I passed a pretty significant milestone in the book a couple of weeks ago, which I’ll share with you now: I reached the point where all the plot threads in the book have gone as far afield as they’re going to go, and now everything that’s come before in the book is starting the process of tying together. This is an immense relief to me as a writer. I don’t know how other writers do their novels, but the way I typically write mine is that I have an opening scene in my head, a closing scene (usually) and a couple of significant moments from the middle of the story. Everything else is up for grabs. I like writing this way because it allows me to be as surprised as anyone else by what I write, but it’s definitely a “working without a net” sort of proposition.

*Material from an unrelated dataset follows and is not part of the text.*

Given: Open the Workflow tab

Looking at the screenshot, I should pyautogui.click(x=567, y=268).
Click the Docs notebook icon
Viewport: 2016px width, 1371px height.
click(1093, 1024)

When you write this way, sooner or later the book lets you know when it’s time to take all the far-flung story pieces you tossed out there as you’ve been writing and start making them speak to each other, thereby driving the plot to its conclusion. This is not always the exact “center” of a novel in terms of its length, but it is the center of the novel in terms of the story. And it signals a couple of things for me. Before that point I sometimes have no idea what’s going to happen in the next couple of chapters; after that point I usually have the plot nailed down as I plait the storylines together. Before that point writing is sometimes a panicky exercise; after that point, it runs pretty smoothly.

So why not just plot out the entire book right from the start? Well, in my case it’s because I think not plotting out allows serendipity to happen — there are at least a couple of major events that will take place in the second half of the book that had their genesis in some of the “color” detail I placed in the first half. These are major events that I doubt seriously I would have thought up in an outline process, and as it happens, I think they’ll make the finished book a lot more interesting and surprising — not to mention less “programmed” in terms of plot and story. I like catching the curveballs I throw at myself, basically.

Having reached this point in the story also gives me a fair amount of confidence in terms of actually knowing I can finish the book. Now, it’s not that I didn’t believe I couldn’t do it before this point; I’ve written a couple of these things now. I know I can do it. But I think it’s like navigating a plane through heavy cloud cover: If you’re a good pilot, you know you can reach your destination using the instruments alone. But you feel better when the clouds break and you can actually see where you’re going. I can see where I’m going now and how I’m going to get there. The novel is pretty much done save for the typing. And that’s a good feeling.

If I continue to be spotty with Whatevers over the next few weeks, you can blame some of it on the pay copy. But some of it will be due to me coming down the backside of the novel. I hope you don’t mind if I spend some quality time there. I’m enjoying it, which I think will mean that you’ll enjoy the result.